Bidar et Beauregard-Lemay travaillent en étroite collaboration avec les groupes qu’ils signent. Une réalité indispensable lorsqu’on gère un catalogue qui mise sur des groupes émergents comme Secret Sun, Orange O’Clock, Fred Woods, AléatoireTechnical Kidman et Dr. Mad. « On réalise des partenariats après avoir rencontré les artistes. La base, c’est d’avoir un lien avec eux, des affinités, une vision. Ça nous permet de construire ensemble des stratégies qui leur ressemblent et qui nous ressemblent. » Ici, la gestion d’œuvres musicales rime avec le développement d’une démarche artistique. Si cette façon de faire peut ressembler à un travail de gérance, les deux amis et partenaires en affaires s’en défendent bien. « On n’est pas là pour s’assurer que tout va bien en tournée et qu’ils ont leur bouteille d’eau à côté de leur micro. C’est important, mais ce n’est pas notre département. »

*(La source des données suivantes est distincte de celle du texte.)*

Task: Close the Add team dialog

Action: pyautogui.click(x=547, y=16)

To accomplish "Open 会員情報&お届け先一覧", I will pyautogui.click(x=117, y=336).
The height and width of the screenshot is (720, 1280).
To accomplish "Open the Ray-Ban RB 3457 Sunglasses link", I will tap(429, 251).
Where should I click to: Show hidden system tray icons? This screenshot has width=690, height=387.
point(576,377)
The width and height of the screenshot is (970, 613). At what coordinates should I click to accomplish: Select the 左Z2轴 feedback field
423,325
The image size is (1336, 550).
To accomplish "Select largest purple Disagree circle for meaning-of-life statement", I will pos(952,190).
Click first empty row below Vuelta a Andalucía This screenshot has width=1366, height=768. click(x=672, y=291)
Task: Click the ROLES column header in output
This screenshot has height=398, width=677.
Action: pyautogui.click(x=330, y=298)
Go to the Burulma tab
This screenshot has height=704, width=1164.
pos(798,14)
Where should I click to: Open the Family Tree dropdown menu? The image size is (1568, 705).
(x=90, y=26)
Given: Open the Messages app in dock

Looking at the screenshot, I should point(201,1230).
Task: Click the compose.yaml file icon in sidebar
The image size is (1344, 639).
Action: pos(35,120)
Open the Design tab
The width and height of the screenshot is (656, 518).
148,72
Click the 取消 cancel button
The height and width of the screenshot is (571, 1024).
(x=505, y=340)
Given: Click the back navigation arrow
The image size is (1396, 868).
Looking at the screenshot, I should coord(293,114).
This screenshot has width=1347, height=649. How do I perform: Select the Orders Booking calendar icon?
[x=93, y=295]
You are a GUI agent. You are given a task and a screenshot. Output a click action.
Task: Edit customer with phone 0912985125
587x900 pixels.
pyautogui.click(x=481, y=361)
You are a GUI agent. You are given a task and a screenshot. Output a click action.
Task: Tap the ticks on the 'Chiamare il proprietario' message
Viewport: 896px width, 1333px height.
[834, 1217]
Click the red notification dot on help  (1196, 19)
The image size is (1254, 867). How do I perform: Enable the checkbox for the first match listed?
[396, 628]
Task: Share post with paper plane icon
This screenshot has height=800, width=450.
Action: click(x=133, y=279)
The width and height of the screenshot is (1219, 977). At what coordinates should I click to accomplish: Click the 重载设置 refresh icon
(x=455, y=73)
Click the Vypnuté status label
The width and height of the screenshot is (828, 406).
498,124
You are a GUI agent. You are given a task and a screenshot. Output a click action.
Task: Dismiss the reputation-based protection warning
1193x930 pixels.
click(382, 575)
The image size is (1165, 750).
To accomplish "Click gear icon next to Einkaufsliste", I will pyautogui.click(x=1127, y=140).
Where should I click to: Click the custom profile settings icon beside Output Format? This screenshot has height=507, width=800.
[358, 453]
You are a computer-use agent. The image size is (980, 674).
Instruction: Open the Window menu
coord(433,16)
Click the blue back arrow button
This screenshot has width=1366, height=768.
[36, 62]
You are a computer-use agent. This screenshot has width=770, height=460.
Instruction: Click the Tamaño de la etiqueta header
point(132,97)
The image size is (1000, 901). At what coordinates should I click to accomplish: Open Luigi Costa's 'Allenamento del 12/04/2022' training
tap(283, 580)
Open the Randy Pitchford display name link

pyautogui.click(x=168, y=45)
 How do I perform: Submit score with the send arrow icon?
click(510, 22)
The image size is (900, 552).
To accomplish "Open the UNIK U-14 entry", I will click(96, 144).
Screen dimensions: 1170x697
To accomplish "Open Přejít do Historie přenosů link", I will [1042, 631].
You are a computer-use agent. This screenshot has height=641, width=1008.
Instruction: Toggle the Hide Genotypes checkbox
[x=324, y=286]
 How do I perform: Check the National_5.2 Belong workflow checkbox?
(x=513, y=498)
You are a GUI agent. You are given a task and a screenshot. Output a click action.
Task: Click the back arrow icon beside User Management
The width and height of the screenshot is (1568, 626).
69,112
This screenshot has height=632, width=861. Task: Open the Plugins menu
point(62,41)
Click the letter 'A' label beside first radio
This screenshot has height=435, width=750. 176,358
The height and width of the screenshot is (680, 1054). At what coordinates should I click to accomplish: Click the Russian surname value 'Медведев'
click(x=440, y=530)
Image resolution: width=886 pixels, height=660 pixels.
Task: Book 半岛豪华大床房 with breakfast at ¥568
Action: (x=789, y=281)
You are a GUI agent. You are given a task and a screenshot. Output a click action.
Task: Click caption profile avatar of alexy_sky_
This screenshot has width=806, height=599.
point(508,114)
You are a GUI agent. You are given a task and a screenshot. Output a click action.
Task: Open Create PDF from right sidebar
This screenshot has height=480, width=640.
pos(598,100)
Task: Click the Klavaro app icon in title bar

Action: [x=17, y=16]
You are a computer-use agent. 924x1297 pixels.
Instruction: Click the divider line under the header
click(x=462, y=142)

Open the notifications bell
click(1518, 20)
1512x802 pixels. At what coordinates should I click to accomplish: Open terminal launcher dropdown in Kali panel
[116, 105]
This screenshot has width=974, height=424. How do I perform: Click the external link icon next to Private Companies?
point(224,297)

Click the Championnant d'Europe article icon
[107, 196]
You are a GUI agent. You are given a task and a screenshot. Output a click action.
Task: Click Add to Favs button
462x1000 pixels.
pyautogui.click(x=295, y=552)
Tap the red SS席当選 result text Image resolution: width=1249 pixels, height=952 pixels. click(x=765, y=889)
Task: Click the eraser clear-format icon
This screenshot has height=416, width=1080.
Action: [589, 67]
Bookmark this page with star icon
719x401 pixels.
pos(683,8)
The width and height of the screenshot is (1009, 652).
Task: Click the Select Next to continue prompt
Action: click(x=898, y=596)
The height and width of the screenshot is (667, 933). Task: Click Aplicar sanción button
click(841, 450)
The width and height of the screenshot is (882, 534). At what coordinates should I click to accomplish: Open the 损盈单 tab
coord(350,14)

« C’est toujours un coup de chance, mais il faut être proactif », Julien Bidar

Leur début en 2014 est couronné par deux bons placements publicitaires européens qui apportent vent dans les voiles à la jeune maison d’édition. Ils jumellent une pièce de Jean-Sébastien Houle à une publicité pour la Banque d’Autriche. Puis Outloud place une pièce de Locksley, issu du catalogue britannique So Far dont Outloud a la gestion, sur la publicité d’une bière polonaise, Zywiec Warianty. « C’est toujours un coup de chance, mais il faut être proactif, confirme Julien Bidar qui en fait sa niche à lui. Je dois envoyer 2 à 3 pitchs chaque jour pour obtenir un « oui » à ma cinquantième demande. L’objectif est ici de trouver le match parfait entre une chanson et un produit. La notoriété d’un artiste peut jouer dans la balance, mais ce n’est évidemment pas le seul facteur »

Publicité pour la Banque d’Autriche avec la musique de  Jean-Sébastien Houle :

Afin d’obtenir le plus de placements, Outloud qui porte bien son nom, compte faire un maximum de bruit autour d’eux. Et c’est là qu’intervient Yann Beauregard-Lemay, celui que Bidar appelle à la rigolade, « l’homme qui ne peut marcher dans la rue sans se faire reconnaître ». Yann assure la présence sur les médias sociaux des différents artistes qu’Outloud représente, ce qui l’amène à entretenir des liens étroits avec différents blogues musicaux. Il initie parfois des articles dans les médias plus traditionnels. Beauregard-Lemay confirme la crédibilité qui est générée par cette démarche. « Pour nous, ce lien avec les médias et les réseaux sociaux nourrit l’image d’un groupe et facilite par la suite le placement des pièces musicales. Nous ne chargeons jamais un groupe pour ce travail, car nous croyons que nous avons aussi à gagner dans cette promotion. »

Cette présence en ligne, Outloud l’encourage de différentes façons. Bidar et Beauregard-Lemay proposèrent à Coco Méliès de lancer en ligne un single qui avait été à l’origine écrit pour un pitch. Même chose pour Aléatoire qui reçoit 150 000 cliques sur Spotify pour une chanson. Ils encouragent Secret Sun à entreprendre une série de remix par divers producteurs (Foxtrott, The Posterz) afin de maximiser les possibilités sonores du groupe. « Quand on veut placer des pièces musicales sur un contenu visuel, il est nécessaire d’être versatile. »

Sans frontière de son ou de territoire, Outloud charme ici par sa démarche polyvalente et globale menée comme une véritable passion par deux hommes unis par la musique.